(Collected data)
▬▬▬
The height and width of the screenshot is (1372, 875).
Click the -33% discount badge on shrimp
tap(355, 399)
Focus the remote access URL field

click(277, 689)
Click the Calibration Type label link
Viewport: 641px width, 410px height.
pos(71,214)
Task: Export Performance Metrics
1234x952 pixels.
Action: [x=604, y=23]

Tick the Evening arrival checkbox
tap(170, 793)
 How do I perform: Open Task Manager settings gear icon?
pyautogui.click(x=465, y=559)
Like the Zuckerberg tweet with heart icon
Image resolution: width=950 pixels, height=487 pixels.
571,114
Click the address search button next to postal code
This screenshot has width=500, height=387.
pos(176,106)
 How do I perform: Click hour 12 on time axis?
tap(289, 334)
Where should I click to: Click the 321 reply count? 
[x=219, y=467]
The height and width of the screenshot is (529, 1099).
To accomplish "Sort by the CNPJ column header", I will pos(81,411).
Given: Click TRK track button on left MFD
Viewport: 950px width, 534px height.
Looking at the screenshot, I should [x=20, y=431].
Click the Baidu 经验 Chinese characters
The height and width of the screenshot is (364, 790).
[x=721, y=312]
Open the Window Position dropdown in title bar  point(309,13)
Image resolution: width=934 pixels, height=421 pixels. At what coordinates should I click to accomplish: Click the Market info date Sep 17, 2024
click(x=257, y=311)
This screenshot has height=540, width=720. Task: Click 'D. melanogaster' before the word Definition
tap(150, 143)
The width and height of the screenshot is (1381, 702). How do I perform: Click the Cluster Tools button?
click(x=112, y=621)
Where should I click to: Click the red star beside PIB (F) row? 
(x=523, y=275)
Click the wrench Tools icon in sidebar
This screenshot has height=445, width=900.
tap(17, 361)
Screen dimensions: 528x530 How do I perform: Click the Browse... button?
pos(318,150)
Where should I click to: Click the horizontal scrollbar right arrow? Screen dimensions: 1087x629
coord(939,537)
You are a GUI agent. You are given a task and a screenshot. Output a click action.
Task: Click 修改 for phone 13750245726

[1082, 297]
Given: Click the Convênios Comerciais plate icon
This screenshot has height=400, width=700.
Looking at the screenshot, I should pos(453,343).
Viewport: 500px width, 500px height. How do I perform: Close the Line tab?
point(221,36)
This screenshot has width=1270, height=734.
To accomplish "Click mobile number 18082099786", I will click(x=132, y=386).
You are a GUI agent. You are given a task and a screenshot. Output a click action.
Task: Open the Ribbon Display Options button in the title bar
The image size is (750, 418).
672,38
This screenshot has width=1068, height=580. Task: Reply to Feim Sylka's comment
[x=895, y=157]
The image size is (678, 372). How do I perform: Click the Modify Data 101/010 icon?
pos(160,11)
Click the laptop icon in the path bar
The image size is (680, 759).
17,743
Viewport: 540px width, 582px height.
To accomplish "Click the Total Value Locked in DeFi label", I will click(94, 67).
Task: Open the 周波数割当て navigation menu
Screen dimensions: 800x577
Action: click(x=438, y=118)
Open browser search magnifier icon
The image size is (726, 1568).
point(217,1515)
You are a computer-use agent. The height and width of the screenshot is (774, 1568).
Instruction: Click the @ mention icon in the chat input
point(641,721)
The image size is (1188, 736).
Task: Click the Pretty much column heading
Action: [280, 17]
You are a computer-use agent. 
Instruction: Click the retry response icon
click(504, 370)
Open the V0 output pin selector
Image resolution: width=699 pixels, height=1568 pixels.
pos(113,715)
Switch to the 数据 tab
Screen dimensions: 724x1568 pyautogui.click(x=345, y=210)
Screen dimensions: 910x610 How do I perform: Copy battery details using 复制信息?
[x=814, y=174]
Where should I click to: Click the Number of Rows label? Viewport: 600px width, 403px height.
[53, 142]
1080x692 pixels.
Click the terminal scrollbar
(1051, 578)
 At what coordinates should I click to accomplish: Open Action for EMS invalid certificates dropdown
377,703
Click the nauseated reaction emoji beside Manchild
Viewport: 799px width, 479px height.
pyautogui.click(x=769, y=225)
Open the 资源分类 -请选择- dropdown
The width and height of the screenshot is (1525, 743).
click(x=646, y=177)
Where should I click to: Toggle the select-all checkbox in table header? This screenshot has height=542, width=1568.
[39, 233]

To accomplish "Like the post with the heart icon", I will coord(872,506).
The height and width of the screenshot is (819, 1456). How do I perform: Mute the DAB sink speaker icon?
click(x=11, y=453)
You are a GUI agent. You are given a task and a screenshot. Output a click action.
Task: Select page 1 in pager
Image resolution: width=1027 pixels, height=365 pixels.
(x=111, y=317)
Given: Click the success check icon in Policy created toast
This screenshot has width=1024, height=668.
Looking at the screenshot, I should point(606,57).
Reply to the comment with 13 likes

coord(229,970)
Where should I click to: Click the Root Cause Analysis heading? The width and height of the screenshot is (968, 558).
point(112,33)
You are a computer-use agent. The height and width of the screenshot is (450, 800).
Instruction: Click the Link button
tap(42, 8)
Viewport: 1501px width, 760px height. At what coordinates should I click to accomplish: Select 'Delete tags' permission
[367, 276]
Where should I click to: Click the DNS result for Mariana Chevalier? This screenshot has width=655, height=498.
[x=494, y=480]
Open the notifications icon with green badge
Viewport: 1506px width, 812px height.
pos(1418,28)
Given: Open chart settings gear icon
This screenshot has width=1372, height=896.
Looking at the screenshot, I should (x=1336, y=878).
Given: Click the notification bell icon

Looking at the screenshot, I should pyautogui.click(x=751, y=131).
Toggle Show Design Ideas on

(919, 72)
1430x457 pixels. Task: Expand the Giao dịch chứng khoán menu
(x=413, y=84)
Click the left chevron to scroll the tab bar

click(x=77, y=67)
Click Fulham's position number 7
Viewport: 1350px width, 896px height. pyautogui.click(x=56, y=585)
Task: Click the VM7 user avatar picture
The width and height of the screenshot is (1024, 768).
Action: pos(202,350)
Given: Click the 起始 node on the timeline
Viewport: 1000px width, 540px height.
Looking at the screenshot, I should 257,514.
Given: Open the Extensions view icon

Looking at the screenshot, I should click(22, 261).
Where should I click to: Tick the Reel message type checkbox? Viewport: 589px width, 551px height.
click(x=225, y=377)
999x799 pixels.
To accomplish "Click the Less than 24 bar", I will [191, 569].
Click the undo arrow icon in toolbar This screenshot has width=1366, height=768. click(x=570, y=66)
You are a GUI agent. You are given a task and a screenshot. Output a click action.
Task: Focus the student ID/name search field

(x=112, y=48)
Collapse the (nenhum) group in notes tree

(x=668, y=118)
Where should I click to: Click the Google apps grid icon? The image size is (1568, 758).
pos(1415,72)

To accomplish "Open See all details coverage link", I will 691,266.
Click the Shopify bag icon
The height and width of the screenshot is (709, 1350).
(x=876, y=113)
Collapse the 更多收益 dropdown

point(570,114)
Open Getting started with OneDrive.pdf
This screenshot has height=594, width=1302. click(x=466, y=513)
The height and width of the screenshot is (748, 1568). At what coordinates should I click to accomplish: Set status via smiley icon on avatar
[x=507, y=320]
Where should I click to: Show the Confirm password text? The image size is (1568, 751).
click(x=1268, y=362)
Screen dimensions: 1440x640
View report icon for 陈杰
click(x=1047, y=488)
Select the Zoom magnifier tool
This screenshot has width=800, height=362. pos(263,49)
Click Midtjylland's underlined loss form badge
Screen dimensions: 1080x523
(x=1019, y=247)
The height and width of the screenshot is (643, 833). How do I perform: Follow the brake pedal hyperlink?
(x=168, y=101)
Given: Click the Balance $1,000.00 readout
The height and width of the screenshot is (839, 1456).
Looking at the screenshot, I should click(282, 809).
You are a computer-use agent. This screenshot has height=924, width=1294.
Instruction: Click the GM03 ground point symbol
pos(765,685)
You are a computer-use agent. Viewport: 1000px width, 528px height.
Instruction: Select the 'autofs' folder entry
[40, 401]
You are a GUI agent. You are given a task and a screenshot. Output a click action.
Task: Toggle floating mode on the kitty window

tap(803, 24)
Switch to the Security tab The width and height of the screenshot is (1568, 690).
▬▬▬
EXERCISE: In exact wording, restate the lines of the data above from the first through the one holding "Task: Export Performance Metrics", and stop after that line.

TASK SOLUTION:
The height and width of the screenshot is (1372, 875).
Click the -33% discount badge on shrimp
tap(355, 399)
Focus the remote access URL field

click(277, 689)
Click the Calibration Type label link
Viewport: 641px width, 410px height.
pos(71,214)
Task: Export Performance Metrics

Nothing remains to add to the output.